Ieri dopo una lunga seduta del Consiglio Regionale è stata sospesa per sei mesi l’entrata in vigore della legge regionale sulla ludopatia. Sei mesi in cui il consiglio Regionale chiederà al Governo di legiferare in materia, essendo necessaria una omogenea organizzazione della materia, tra esigenza di tutela dalla ludopatia e dal gioco patologico e disciplina del gioco legale sul territorio.

L’autore dell’emendamento che ha di fatto prorogato il distanziometro è il consigliere regionale Ernesto Abaterusso presidente Gruppo consiliare LeU/I Progressisti.

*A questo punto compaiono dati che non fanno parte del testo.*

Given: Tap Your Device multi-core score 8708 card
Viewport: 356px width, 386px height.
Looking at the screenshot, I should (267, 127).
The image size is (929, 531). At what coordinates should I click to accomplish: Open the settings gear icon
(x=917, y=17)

“La mia proposta di legge – sottolinea Abaterusso – contro l’introduzione del distanziometro che di fatto faceva decadere tutte le concessioni relative al gioco legalizzato è diventata legge regionale”.

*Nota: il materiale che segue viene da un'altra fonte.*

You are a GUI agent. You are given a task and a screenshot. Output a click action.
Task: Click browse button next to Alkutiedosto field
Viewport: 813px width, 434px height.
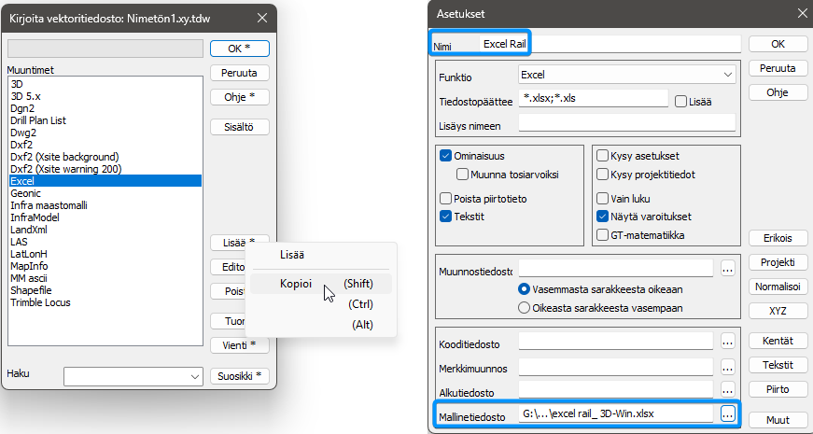coord(728,389)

“A seguito di ciò, il Consiglio regionale della Puglia ha sei mesi di tempo per discutere e approvare una nuova legge che migliori attraverso una serie di misure (rafforzamento dell’informazione con campagne di comunicazione e informazione che indirizzino il giocatore verso un approccio al gioco legale consapevole e moderato; lettura della tessera sanitaria o di altro documento d’identità per impedire l’accesso al gioco d’azzardo patologico a minori e soggetti in cura; rafforzamento dei presidi socio-sanitari dedicati alla cura dei giocatori problematici) volte a combattere il gioco d’azzardo patologico e ad eliminare l’inutile, oltre che dannoso, distanziometro che, come abbiamo avuto modo di spiegare durante i lavori del Consiglio odierno, farebbe perdere il lavoro a 20mila pugliesi e cancellerebbe il gioco legale controllato dallo Stato per introdurre il gioco illegale a quel punto non più sotto il controllo dello Stato e di conseguenza potenzialmente esposto alle infiltrazioni criminali. Si otterrebbe così il risultato esattamente opposto rispetto a quello voluto da tutti”.

Un’altra cosa chiesta da Abaterusso ed accolta dall’assise regionale è che durante i lavori dei prossimi sei mesi siano ascoltati Procuratori della Repubblica delle province pugliesi, Prefetti, rappresentanti delle forze dell’ordine, delle gerarchie ecclesiastiche, responsabili del settore sanitario, organizzazioni sindacali e di categoria e quanti altri possano offrire un contributo volto a legiferare in maniera trasparente e utile.